9.01.2010

THE LAST EXORCISM

The first-person horror movie, shown from the viewpoint of someone holding a camera, continues with The Last Exorcism. This supernatural (or is it?) chiller starts strong and works its way to a terrible ending.

The Reverend Cotton Marcus (Patrick Fabian) is well liked, charismatic, has a wife and kids, runs a successful ministry, even performs exorcisms -- and he's a self-proclaimed fraud. Some time ago he lost his faith, treating his religious work as a job instead of a calling -- and exorcisms as a way to provide psychological relief to people believing they're possesses (plus making a lot of money from it).

The movie-within-this-movie happens when Marcus is outraged over the harm and deaths caused by exorcisms. Marcus' solution: get a two-person film crew to follow and film him when he gets a request to perform an exorcism, so he can show the tricks of his trade.

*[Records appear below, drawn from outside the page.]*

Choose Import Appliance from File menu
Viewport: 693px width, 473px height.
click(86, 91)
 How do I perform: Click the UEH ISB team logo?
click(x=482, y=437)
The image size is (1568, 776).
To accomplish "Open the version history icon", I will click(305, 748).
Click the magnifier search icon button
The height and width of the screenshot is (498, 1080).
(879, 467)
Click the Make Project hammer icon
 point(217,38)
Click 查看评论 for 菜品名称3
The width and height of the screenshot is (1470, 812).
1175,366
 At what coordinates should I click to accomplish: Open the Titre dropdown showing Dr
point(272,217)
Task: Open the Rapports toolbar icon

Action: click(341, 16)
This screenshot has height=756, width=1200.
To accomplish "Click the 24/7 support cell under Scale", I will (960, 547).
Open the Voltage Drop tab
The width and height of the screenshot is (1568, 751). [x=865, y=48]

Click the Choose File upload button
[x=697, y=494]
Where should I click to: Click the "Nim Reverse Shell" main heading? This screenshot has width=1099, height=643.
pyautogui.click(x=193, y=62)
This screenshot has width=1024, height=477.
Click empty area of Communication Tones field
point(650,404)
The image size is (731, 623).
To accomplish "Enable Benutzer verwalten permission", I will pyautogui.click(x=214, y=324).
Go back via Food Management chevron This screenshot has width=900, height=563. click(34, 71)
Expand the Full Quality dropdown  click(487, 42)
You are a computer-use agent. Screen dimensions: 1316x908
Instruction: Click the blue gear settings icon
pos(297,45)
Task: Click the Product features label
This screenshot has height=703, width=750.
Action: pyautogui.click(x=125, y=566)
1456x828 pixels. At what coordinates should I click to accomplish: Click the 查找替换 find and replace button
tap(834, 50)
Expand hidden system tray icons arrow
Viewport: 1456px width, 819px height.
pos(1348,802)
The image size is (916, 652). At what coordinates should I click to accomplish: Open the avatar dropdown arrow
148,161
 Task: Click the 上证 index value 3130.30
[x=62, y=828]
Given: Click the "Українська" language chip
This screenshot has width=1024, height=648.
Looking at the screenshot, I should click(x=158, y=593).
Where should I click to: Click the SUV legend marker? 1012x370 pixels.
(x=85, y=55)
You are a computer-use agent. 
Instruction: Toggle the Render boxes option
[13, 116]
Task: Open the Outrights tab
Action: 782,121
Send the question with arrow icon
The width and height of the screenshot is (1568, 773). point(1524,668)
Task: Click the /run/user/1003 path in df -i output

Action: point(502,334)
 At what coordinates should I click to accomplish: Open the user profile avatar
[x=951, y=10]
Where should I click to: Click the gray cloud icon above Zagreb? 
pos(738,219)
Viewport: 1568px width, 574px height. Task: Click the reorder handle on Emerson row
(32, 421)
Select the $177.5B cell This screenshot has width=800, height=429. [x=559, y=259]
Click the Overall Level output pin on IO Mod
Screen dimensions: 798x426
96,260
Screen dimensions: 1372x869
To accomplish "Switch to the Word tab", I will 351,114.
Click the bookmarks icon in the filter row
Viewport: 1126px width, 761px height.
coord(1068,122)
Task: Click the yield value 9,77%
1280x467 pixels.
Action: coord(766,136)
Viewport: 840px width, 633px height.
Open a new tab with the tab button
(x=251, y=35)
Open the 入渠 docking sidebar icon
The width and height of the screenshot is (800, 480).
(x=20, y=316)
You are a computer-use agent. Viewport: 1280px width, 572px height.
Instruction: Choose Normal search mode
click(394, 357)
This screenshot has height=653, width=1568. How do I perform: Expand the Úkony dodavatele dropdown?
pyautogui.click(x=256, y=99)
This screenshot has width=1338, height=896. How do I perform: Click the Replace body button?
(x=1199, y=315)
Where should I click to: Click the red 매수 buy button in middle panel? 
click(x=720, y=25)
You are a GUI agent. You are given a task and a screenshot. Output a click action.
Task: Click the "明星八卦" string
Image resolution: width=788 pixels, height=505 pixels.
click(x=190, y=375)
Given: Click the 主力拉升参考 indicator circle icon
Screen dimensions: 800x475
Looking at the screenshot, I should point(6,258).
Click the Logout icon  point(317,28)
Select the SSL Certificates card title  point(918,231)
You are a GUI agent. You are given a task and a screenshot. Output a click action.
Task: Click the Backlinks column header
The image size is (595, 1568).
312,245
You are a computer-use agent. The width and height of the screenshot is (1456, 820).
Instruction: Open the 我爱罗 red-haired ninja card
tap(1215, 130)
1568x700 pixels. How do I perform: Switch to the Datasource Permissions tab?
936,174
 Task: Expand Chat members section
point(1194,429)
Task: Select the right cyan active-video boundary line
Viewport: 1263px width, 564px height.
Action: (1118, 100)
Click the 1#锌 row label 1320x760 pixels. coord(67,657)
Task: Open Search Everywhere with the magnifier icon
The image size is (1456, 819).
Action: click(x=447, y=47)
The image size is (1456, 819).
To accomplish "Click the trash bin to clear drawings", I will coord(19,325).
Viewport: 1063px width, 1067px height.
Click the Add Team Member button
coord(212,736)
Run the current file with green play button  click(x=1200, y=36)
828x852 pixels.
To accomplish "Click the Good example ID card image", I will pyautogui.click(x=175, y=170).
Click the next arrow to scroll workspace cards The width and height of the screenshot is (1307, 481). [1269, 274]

The request comes from Louis Sweetzer (Louis Herthum), who believes his 16-year-old daughter Nell (Ashley Bell) is possessed. Louis is an extremely conservative Christian who lives in the middle of nowhere in Louisiana on a farm with Nell and his teenage son Caleb (Caleb Landry Jones). Livestock have been mutilated, Nell has been covered in blood with no memory of what happened, and so Louis turns to Marcus for an exorcism. As one might expect from a horror movie, things don't go according to plan...

There's a lot to like early on in The Last Exorcism. The movie has a lot of ambiguity about what is happening. Is Nell possessed? Is she crazy? Has her father gone off the deep end, willing to chain her to keep her out of trouble? Are Nell's pictures showing the deaths Marcus and his people foreshadowing, or just another sign of madness? Patrick Marcus makes a great protagonist as the reverend, an honest fraud who still tries to go good. And the movie actually has a musical score, so unlike other fake horror documentaries this one lets you relax and enjoy it as a movie instead of pretending it could really have happened.

But the ending... Apart from numerous painful contortions on the part of Ashley Bell, not to mention no authorities getting involved (even after a trip to the hospital), the conclusion of this movie is simply terrible. Of all the possibilities presented early in the movie, The Last Exorcism goes a route that's both silly and unbelievable. I haven't seen a horror movie fall away from a strong start so badly since Jeepers Creepers. Fortunately, the ending doesn't ruin all that came before it; unfortunately, it really does hurt what could have been a fine scare.